--- Task requirements ---
Find the word "lbntechsolutions" in the records and copy every line where it occurs.

--- Raw data ---
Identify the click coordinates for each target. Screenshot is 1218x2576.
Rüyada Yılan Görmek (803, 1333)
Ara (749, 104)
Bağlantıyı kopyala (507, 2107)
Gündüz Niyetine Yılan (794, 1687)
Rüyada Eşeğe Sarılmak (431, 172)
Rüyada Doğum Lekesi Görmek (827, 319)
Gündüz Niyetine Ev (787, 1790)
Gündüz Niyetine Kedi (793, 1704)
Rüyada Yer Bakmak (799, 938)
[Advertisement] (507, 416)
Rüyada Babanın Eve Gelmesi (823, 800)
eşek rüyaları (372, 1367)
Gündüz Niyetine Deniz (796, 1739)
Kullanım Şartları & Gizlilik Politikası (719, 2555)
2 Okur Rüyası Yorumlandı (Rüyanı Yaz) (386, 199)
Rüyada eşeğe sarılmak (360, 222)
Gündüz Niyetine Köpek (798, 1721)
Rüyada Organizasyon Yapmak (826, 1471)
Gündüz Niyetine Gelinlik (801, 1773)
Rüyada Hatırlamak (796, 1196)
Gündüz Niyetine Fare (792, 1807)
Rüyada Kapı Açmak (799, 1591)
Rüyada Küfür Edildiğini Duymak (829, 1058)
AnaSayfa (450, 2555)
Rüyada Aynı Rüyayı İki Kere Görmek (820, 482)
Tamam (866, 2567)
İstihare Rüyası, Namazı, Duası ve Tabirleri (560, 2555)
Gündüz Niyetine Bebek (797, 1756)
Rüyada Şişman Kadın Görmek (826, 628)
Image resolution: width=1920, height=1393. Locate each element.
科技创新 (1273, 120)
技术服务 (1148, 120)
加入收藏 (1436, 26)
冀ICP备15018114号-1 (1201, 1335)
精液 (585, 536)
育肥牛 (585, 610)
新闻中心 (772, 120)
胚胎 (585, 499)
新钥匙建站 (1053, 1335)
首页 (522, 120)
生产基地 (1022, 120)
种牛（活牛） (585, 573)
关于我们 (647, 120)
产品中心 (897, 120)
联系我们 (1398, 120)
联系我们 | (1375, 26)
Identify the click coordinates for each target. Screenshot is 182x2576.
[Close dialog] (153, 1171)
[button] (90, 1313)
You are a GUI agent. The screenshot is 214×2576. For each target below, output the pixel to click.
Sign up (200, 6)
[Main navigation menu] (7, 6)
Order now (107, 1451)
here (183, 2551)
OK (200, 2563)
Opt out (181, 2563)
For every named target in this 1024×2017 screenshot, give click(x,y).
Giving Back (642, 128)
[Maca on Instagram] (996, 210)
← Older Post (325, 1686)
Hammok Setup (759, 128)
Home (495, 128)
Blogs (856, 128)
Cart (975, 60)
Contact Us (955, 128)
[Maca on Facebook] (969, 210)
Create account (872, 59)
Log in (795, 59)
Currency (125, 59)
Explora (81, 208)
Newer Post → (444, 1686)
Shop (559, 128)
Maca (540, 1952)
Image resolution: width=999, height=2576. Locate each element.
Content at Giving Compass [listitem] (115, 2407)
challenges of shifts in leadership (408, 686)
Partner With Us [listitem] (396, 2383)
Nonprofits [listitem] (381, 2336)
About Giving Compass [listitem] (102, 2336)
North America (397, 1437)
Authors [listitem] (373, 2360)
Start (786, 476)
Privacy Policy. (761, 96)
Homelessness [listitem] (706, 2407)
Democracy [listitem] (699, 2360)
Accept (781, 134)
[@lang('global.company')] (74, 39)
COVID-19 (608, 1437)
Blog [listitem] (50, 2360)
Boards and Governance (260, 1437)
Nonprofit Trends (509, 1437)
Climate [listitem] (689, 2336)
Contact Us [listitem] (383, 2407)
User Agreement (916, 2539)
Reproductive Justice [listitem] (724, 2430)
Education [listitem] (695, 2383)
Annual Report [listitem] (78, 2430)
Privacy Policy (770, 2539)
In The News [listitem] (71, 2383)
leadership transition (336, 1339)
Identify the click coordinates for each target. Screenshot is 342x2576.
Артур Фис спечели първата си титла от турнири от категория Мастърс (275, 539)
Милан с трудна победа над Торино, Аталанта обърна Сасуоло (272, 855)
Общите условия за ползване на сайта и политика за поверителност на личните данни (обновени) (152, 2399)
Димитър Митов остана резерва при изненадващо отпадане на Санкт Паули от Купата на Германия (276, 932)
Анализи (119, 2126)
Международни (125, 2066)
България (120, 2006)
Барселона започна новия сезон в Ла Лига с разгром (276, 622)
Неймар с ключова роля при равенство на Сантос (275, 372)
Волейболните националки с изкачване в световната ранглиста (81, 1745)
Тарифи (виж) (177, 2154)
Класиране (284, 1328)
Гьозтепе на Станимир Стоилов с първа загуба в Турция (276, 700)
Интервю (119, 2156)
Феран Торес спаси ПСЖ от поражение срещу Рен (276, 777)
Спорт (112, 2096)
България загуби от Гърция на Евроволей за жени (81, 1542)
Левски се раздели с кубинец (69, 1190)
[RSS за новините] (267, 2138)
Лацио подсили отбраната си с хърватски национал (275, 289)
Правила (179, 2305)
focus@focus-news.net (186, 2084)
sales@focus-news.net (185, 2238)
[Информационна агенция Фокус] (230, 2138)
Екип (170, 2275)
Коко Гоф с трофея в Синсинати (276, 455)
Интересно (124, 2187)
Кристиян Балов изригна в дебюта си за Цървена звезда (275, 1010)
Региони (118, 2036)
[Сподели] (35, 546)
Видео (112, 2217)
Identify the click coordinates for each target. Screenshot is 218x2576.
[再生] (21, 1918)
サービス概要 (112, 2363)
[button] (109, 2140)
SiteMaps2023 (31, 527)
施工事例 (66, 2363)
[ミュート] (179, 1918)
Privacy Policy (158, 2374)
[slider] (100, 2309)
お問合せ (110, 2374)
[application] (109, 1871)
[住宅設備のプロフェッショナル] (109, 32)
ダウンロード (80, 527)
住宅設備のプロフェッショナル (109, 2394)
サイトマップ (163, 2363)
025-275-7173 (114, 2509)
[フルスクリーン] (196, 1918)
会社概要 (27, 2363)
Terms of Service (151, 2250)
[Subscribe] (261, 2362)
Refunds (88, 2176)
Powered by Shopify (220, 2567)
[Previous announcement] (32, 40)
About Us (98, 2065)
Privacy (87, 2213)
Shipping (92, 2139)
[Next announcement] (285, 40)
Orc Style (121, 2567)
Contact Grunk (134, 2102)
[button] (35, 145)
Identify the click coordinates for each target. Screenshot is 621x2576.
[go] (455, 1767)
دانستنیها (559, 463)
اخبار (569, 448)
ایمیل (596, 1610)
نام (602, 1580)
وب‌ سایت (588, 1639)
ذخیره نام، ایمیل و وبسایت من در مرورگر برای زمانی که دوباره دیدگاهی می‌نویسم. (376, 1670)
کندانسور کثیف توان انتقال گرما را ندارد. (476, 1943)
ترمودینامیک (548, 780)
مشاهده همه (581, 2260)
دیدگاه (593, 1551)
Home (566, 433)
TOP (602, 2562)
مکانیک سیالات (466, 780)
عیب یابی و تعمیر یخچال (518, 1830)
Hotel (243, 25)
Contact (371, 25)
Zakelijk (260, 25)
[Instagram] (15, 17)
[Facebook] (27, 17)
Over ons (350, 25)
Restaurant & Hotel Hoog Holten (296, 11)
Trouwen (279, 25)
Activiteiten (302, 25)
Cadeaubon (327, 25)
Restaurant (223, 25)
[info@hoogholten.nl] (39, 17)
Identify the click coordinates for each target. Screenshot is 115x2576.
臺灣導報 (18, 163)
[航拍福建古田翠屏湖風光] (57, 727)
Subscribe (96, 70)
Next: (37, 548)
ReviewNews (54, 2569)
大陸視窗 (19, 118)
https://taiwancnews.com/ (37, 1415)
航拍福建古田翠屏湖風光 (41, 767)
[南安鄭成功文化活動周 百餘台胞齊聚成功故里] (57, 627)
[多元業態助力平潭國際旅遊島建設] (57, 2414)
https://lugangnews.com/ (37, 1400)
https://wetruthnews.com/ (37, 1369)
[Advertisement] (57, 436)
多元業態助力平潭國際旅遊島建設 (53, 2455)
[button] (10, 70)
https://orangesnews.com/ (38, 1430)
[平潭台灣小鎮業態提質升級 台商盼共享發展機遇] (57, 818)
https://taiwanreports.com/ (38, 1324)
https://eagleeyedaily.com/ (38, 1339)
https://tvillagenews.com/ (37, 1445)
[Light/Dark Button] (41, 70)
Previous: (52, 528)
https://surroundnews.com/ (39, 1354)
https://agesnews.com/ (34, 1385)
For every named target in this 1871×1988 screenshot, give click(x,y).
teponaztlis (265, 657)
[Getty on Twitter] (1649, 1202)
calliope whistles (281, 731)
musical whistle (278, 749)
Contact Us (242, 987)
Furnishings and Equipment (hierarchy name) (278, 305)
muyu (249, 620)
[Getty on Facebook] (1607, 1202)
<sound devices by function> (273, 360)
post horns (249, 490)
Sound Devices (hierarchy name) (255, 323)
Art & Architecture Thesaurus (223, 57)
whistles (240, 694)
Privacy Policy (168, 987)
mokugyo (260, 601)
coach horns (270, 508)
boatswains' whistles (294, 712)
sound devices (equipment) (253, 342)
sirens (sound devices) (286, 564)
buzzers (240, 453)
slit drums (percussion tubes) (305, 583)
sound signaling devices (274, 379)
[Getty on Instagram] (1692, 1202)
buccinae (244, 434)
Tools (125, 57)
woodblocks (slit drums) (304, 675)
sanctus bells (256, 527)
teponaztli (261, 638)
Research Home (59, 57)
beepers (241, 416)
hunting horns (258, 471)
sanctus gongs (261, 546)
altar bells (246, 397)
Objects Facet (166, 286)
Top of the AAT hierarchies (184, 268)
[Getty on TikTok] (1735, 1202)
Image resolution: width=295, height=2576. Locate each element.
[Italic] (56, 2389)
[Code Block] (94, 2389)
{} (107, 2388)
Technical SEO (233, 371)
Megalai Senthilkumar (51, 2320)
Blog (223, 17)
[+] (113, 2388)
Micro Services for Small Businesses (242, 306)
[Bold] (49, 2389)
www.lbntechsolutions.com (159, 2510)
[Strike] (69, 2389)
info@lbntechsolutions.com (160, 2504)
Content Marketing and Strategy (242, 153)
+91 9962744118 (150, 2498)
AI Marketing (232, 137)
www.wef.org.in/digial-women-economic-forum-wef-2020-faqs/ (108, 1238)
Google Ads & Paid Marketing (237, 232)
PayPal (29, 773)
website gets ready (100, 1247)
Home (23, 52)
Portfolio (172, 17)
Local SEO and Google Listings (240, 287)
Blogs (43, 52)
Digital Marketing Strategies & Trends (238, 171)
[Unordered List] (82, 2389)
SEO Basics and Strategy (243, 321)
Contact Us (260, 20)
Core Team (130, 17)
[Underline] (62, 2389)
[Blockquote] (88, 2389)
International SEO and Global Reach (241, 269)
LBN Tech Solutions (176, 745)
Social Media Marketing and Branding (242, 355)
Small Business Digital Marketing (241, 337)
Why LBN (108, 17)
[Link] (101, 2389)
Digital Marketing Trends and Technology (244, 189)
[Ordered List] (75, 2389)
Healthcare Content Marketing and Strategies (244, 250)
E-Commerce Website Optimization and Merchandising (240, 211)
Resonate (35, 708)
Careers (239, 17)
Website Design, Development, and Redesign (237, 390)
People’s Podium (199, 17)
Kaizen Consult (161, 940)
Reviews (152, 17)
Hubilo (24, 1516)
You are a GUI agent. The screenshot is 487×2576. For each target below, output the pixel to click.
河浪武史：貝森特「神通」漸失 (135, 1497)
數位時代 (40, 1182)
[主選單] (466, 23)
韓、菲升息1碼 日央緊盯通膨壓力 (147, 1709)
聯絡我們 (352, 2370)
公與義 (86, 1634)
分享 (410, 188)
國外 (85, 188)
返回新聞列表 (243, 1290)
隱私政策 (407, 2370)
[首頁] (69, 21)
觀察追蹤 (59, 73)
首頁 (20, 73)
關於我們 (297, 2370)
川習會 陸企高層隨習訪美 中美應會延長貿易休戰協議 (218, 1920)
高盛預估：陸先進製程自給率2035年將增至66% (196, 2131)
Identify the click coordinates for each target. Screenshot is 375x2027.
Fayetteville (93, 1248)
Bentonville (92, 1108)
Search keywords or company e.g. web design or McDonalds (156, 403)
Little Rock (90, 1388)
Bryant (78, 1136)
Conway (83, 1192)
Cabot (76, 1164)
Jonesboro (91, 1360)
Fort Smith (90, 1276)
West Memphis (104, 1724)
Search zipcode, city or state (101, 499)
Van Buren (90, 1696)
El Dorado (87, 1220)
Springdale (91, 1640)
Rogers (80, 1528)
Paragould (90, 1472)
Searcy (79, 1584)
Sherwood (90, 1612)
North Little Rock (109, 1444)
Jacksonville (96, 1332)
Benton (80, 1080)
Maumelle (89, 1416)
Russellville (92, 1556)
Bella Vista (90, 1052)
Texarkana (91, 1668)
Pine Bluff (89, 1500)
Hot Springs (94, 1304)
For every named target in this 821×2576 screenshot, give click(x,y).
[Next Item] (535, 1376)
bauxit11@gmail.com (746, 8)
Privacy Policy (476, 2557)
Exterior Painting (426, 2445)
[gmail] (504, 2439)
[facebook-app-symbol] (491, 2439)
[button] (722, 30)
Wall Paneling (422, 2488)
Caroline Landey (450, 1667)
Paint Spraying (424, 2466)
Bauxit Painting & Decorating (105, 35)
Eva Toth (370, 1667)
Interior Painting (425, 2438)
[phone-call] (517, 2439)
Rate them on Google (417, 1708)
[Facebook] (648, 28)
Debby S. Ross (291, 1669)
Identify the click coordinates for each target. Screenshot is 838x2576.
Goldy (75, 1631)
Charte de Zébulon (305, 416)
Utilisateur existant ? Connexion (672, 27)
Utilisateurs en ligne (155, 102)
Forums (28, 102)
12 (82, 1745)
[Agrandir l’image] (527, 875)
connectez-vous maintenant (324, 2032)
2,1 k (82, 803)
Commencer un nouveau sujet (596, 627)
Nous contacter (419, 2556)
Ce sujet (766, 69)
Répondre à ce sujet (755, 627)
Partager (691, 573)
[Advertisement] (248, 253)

--- Exercise response ---
www.lbntechsolutions.com (159, 2510)
info@lbntechsolutions.com (160, 2504)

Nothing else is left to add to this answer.